Image: The Four Mediation Layers – Biological, Cognitive, Conceptual, Cultural – structuring every encounter we mistake for ‘direct’.

This little illustration gives the flavour:
T0 Biological mediation – the body’s refusal to be neutral.
T1 Cognitive mediation – the brain, doing predictive improv.
T2 Linguistic–conceptual – words pretending they’re objective.
T3 Cultural–normative – the inheritance of everyone else’s mistakes.

The essay argues that what we call ‘mind’ and ‘world’ are just abstractions we extract after the encounter, not the metaphysical scaffolding that produces it. Once you begin with the encounter-event itself – already mediated, already structured, already resistive – the mind–world binary looks about as sophisticated as a puppet show.

Image: NotebookLM Infographic (merges cognitive-linguistic, which I don’t support)

What the essay actually does

The Mediated Encounter Ontology of the World is the first framework I’ve written that genuinely sheds the Enlightenment scaffolding rather than rebuking it. MEOW shows:

  • Mediation isn’t an epistemic flaw; it’s the only way reality appears.
  • Constraint isn’t evidence of a noumenal backstage; it’s built into the encounter.
  • Objectivity is just stability across mediation, not a mystical view-from-nowhere.
  • ‘Mind’ and ‘world’ are names for recurring patterns, not metaphysical hotels.
  • And – importantly – MEOW does all of this without drifting into Whiteheadian cosmological fan-fiction.

The full essay is now published and archived:

DOI: https://doi.org/10.5281/zenodo.17685689

If you prefer a soft landing and the sound of a passable human voice explaining why metaphysics keeps tripping over its shoelaces, a NotebookLM discussion is here:

Audio: NotebookLM summary podcast of this essay.

MEOW is the survivor because it does the one thing philosophy is terrible at: it refuses to pretend. No substances, no noumena, no grand metaphysical machinery—just a clean, relational architecture that mirrors how we actually encounter the world.

And frankly, that’s quite enough ontology for one lifetime.


* To be perfectly honest, I originally fled from Michela Massimi’s Perspectival Realism in search of a cleaner terminological habitat. I wanted to avoid the inevitable, dreary academic cross-pollination: the wretched fate of being forever shelved beside a project I have no quarrel with but absolutely no desire to be mistaken for. My proposed replacement, Nexal Ontology, looked promising until I realised it had wandered, by sheer lexical accident, into Whitehead’s garden – an unintentional trespass for which I refused to stick around to apologise. I could already hear the process-metaphysics crowd sharpening their teeth.

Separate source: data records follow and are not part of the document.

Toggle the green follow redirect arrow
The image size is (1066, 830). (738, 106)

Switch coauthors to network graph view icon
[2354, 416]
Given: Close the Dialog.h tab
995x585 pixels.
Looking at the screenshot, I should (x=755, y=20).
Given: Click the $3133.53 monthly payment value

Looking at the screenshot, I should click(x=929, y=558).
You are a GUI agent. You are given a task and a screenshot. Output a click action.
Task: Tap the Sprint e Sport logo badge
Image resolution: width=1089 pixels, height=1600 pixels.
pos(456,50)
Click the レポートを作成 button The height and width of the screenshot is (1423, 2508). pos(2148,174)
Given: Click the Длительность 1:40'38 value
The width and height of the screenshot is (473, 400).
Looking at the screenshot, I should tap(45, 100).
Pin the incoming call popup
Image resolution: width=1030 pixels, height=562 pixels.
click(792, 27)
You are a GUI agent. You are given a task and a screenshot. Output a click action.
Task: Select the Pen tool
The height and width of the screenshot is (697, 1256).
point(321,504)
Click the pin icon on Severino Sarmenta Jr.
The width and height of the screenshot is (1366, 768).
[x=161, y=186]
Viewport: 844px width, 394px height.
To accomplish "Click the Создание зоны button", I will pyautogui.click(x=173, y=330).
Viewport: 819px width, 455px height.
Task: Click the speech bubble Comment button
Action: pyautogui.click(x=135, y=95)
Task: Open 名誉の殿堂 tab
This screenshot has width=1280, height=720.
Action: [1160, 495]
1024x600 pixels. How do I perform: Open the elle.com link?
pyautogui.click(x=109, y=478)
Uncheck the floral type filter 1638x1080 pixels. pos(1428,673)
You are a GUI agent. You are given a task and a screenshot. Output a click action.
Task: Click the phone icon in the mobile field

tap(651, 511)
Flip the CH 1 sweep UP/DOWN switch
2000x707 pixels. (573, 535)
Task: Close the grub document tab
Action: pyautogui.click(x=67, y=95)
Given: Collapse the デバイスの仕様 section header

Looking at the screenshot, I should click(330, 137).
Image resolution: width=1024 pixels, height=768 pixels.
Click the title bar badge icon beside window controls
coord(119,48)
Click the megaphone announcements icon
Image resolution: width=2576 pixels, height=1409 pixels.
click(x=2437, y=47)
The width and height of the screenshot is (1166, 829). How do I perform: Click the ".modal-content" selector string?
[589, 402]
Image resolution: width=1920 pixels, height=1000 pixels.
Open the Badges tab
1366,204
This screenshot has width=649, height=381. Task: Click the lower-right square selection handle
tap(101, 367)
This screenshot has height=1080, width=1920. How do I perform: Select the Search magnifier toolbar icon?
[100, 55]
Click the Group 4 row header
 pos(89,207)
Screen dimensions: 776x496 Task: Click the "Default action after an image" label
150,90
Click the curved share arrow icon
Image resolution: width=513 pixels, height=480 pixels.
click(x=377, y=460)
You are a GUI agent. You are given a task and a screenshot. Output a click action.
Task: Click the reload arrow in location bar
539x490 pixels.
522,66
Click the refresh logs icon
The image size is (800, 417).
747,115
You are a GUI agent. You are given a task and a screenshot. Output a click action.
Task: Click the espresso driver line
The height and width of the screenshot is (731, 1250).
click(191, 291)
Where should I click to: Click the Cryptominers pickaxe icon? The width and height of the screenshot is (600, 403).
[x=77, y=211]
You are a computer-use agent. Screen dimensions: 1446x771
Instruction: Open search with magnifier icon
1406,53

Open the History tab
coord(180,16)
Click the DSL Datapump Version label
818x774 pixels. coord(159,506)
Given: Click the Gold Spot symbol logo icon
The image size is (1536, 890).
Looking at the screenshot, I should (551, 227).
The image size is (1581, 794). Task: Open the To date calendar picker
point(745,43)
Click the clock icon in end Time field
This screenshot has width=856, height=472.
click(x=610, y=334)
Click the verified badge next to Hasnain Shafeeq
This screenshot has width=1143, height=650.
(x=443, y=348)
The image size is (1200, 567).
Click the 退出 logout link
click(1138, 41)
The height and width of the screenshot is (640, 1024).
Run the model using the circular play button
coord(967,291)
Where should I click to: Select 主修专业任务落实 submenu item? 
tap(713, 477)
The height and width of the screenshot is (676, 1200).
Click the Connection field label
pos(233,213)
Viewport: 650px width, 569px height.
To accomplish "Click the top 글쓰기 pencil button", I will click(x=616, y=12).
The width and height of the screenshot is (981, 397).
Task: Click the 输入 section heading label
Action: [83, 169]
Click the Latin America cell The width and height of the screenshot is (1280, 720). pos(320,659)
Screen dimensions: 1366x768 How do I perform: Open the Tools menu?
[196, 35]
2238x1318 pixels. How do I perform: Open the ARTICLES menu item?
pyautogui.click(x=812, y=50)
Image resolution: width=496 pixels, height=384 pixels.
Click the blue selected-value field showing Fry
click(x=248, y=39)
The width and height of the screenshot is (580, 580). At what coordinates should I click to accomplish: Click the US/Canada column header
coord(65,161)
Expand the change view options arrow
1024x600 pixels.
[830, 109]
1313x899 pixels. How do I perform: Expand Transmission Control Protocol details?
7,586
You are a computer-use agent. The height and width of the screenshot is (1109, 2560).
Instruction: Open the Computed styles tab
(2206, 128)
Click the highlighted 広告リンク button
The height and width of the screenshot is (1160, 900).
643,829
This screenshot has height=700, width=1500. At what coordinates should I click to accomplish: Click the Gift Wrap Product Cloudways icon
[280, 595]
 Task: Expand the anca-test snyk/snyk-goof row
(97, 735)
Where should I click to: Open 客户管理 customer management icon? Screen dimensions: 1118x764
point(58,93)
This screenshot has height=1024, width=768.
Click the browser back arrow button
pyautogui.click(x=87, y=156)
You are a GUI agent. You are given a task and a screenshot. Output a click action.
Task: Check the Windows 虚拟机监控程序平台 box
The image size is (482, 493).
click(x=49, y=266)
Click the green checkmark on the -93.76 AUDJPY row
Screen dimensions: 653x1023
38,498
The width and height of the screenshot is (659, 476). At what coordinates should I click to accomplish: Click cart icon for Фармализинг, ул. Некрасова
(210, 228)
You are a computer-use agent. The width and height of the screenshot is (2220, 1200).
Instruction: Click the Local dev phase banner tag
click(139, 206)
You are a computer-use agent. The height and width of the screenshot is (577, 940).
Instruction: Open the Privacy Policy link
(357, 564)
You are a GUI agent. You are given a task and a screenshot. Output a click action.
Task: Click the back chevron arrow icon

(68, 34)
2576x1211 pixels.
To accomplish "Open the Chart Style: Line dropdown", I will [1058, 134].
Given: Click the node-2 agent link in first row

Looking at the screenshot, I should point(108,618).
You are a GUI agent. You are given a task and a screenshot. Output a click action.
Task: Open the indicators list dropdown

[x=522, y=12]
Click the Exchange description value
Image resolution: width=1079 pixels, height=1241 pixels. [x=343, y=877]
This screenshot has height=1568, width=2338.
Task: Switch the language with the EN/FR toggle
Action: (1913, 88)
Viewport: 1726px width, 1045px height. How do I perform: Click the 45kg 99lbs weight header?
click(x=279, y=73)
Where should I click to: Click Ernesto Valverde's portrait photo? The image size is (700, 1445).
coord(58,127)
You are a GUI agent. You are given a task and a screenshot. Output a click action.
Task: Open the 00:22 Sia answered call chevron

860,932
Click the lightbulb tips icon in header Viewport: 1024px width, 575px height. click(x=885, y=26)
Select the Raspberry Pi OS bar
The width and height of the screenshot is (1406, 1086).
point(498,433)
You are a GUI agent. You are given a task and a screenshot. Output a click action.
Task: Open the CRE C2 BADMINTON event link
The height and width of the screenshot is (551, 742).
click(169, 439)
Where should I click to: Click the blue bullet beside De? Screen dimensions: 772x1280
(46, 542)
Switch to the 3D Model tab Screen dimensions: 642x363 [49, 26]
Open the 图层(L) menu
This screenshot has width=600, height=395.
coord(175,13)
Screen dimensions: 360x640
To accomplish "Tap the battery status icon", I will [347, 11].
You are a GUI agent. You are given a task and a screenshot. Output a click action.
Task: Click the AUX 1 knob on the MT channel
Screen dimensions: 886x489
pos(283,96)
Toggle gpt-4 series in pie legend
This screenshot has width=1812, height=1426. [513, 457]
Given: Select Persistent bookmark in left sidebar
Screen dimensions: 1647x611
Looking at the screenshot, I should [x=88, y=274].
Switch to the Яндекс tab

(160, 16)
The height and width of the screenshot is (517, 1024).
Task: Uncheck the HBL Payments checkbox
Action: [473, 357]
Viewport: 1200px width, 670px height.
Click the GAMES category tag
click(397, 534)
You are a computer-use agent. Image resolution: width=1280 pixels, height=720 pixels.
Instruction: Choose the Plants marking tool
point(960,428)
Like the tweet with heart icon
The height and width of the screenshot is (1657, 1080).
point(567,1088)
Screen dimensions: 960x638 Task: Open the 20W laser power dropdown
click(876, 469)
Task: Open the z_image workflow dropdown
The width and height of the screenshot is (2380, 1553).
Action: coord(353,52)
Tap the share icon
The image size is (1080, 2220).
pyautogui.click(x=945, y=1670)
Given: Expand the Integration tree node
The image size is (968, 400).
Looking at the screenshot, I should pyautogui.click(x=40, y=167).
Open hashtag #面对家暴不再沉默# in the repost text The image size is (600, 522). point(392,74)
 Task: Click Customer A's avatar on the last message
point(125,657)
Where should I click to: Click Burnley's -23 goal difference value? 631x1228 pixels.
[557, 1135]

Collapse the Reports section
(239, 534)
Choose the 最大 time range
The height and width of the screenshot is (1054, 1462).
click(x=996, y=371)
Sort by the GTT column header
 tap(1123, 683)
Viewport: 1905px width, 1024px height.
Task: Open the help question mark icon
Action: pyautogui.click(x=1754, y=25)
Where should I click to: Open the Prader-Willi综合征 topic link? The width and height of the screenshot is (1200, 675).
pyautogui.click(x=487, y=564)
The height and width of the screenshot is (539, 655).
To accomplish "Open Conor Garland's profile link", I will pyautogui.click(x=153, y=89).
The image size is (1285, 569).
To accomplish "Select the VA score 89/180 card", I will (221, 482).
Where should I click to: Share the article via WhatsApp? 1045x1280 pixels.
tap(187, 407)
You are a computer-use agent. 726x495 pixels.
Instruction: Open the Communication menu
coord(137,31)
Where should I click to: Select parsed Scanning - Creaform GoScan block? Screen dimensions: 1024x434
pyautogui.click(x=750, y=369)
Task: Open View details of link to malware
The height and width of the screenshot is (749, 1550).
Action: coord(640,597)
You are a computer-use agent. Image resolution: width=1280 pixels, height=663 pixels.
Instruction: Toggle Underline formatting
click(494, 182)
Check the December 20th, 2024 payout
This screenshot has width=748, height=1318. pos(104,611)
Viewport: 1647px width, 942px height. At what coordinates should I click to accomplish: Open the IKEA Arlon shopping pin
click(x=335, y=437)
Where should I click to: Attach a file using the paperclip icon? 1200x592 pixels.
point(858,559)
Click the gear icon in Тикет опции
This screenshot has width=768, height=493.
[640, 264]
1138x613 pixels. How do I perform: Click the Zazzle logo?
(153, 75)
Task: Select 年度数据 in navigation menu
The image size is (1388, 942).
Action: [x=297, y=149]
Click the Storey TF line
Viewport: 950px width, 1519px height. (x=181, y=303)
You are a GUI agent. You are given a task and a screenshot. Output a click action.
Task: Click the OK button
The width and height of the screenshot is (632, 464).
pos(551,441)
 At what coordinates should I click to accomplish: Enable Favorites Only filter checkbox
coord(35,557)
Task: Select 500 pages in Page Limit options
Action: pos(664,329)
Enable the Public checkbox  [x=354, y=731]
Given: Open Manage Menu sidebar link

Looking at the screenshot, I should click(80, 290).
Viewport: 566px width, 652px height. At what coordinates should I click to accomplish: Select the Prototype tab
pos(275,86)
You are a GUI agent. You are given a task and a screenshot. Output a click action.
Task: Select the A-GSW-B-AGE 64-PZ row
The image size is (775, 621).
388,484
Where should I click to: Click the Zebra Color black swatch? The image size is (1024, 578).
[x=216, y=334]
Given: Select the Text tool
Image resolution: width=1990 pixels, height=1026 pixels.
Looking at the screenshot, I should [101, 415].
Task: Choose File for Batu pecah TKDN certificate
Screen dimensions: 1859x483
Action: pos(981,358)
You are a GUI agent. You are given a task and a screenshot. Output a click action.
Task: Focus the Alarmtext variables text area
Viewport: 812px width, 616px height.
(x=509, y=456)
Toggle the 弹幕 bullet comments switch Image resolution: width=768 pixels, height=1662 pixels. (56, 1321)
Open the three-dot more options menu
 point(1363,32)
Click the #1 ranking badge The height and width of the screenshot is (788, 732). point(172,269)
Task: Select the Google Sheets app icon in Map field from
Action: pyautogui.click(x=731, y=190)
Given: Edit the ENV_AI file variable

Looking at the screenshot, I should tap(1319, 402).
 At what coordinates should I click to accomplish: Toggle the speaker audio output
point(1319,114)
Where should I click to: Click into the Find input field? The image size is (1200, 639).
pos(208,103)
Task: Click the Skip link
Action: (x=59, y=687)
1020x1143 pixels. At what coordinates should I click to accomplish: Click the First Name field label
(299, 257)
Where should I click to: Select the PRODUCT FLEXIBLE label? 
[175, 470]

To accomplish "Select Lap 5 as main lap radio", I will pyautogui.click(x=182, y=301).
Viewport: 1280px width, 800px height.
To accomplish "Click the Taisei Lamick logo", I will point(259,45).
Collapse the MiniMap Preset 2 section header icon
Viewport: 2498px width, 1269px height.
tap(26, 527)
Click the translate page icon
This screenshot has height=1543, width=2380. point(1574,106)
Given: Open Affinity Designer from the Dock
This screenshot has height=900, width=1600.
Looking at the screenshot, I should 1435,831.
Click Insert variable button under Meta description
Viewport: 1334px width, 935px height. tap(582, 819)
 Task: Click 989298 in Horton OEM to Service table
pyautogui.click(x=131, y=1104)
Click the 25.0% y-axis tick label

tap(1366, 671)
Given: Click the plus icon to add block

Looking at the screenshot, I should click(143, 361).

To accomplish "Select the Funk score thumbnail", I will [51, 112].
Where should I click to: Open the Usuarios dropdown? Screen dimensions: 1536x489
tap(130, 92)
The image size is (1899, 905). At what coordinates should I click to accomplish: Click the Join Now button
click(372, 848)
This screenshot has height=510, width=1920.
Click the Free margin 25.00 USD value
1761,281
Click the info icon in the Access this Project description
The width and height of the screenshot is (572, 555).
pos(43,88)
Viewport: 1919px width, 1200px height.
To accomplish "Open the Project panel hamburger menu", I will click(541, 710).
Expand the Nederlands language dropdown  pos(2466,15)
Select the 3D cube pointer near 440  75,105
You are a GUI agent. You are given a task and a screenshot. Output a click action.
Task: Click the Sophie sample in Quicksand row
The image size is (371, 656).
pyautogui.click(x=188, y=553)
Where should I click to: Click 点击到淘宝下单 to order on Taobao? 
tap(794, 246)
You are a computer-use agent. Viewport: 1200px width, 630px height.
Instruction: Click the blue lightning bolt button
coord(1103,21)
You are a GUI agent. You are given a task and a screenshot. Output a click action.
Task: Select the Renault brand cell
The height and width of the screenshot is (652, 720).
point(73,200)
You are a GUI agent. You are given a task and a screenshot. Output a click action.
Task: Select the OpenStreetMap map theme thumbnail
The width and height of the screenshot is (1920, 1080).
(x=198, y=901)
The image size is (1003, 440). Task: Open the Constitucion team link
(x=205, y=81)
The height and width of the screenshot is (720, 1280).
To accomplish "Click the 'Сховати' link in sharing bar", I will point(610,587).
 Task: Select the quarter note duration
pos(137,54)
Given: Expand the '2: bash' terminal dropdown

Early evasive action was required.

I preferred nexal to medial, but the terminology had already been colonised, and I am nothing if not territorial. Mediated Ontology would have staked its claim well enough, but something was missing – something active, lived, structural. Enter the Encounter.

And once the acronym MEO appeared on the page, I was undone. A philosopher is only human, and the gravitational pull toward MEOW was irresistible. What, then, could honour the W with appropriate pomp? The World, naturally. Thus was born The Mediated Encounter Ontology of the World.

Pretentious? Yes. Obnoxious? Also yes.

And so it remains—purring contentedly in its absurdity.